Ma cosa ne possiamo ricavare? Una risposta, ce la dà uno studio commissionato  dalla Fondazione Agnelli a cura di Patrizia Falzetti e Angela Martini "L’esame di maturità e le prove Invalsi” del maggio 2022. L’articolo analizza la relazione tra i voti dell’esame di Stato conclusivo degli studi secondari del 2019 e i risultati delle prove Invalsi di italiano, matematica e inglese a cui gli studenti del quinto anno di scuola superiore sono stati per la prima volta sottoposti nello stesso anno in forma non obbligatoria, ma cui hanno partecipato per il 96.85%. L’analisi mette in luce le discrepanze tra il punteggio ottenuto nelle prove oggettive Invalsi, da una parte, e i voti d’esame dall’altra. A parità di voto, il punteggio nelle prove standardizzate varia a seconda della macro-area (Nord-Ovest, Nord-Est, Centro, Sud, Sud e Isole) in cui la scuola è collocata. Si riportano qui le conclusioni, commentandole,  della ricerca, la prima – e si spera non l’ultima- realizzata sul tema:

  • Mentre le regioni del Nord hanno una percentuale di studenti con un punteggio elevato nelle prove Invalsi (livello 5 e 6) più alta della percentuale di studenti con un voto finale d’esame oltre 90, la relazione reciproca tra le due serie di dati si inverte man mano che si procede dalle regioni centrali a quelle del mezzogiorno. Il che, semplificato dal linguaggio iniziatico del paper, si traduce nel fatto che nella graduatoria dei 100 all’esame di maturità Puglia, Campania e Calabria si disputano anno per anno il primo posto, mentre nella graduatoria delle prove Invalsi costantemente si disputano l’ultimo.

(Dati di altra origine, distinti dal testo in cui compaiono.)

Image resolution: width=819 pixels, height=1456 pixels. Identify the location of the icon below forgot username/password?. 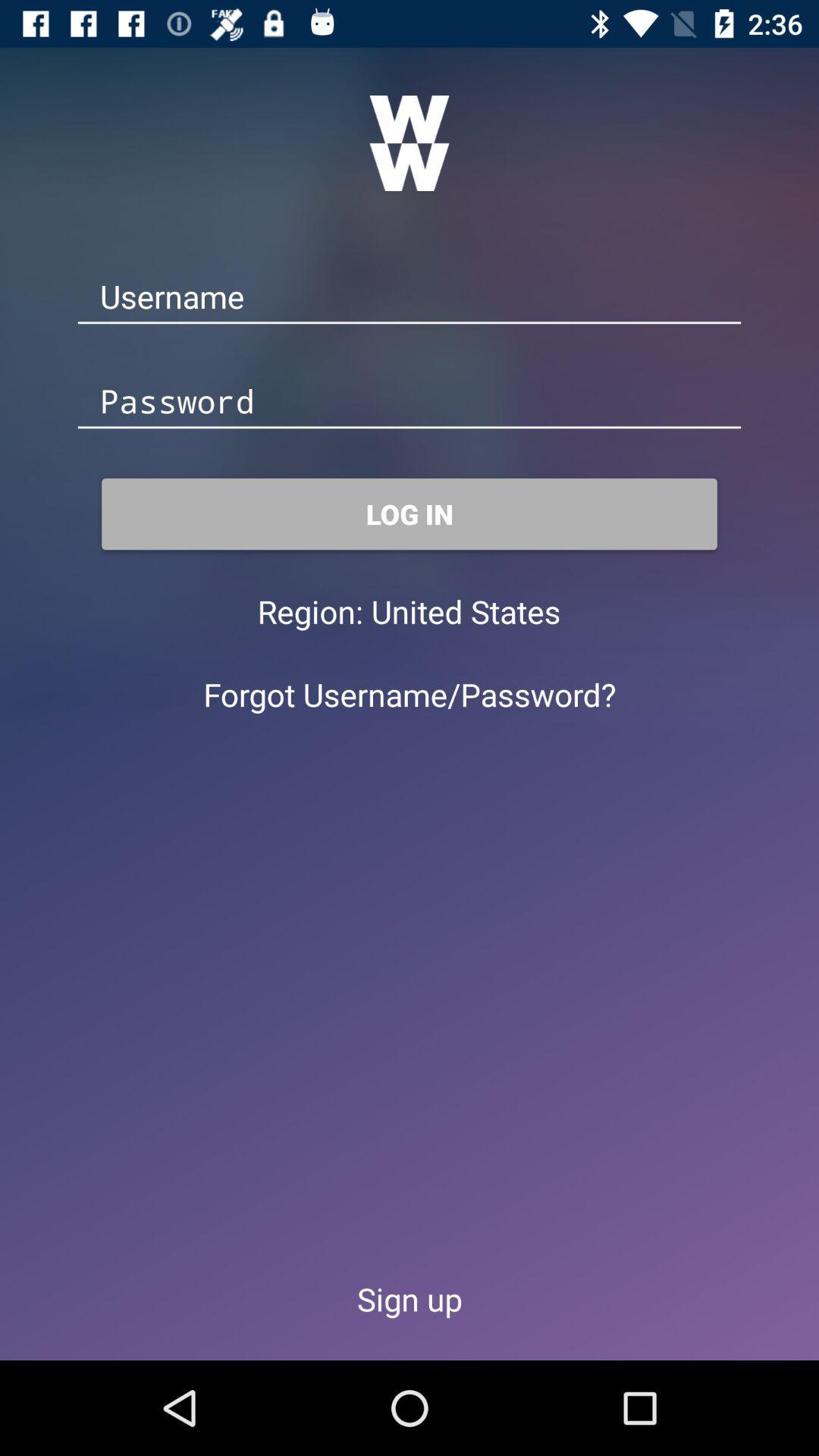
(410, 1298).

E, con una perfetta corrispondenza, la Lombardia si colloca rispettivamente nelle prove Invalsi alternandosi con il Veneto al primo posto e nel voto d’esame gareggia sempre per l’ultimo.
     
  • La discrepanza tra le valutazioni degli insegnanti e i risultati di prove standardizzate nel nostro Paese non è di per sé una novità alla luce delle analisi condotte utilizzando i dati dell’indagine PISA sugli studenti quindicenni e delle rilevazioni nazionali. La distorsione presente nelle valutazioni degli insegnanti dipende in parte dall’adozione di criteri più o meno severi e rigorosi nel giudicare gli studenti, ma soprattutto dal fatto che esse sono inevitabilmente condizionate dal livello medio della classe e della scuola in cui si trovano a operare, rispetto al quale vengono di fatto valutati gli alunni che ne fanno parte. Se questo può non costituire un problema finché scopi ed effetti delle valutazioni rimangono interni ai contesti educativi in cui sono formulate – specie considerando che esse rispondono anche a finalità pedagogiche , he vanno al di là di una mera classificazione degli studenti – diverso è il discorso quando le valutazioni assumono una validità, per così dire, erga omnes, come accade per i titoli rilasciati dopo il superamento dell’esame finale di un corso. Tuttavia, il contesto socio-economico non spiega tutto: pur a parità di condizione sociale della famiglia d’origine, del tipo di scuola superiore frequentata e del voto in italiano, matematica o Inglese, infatti, uno studente del Mezzogiorno ottiene nelle prove Invalsi un punteggio inferiore a quello di uno studente del Nord Italia (Martini 2020). Per spiegare la minore qualità dell’istruzione nel Mezzogiorno bisogna dunque chiamare in causa, oltre a quelle socio-economiche, anche altre variabili sul funzionamento del sistema scolastico (didattiche, organizzative, ecc.), senza per altro dimenticare che fenomeni complessi, come quelli che sottostanno alla maggiore o minore efficacia dell’istruzione, sono il risultato dell’interazione di più fattori operanti su piani diversi e soggetti a processi di retroazione in cui cause ed effetti si condizionano e rafforzano a vicenda.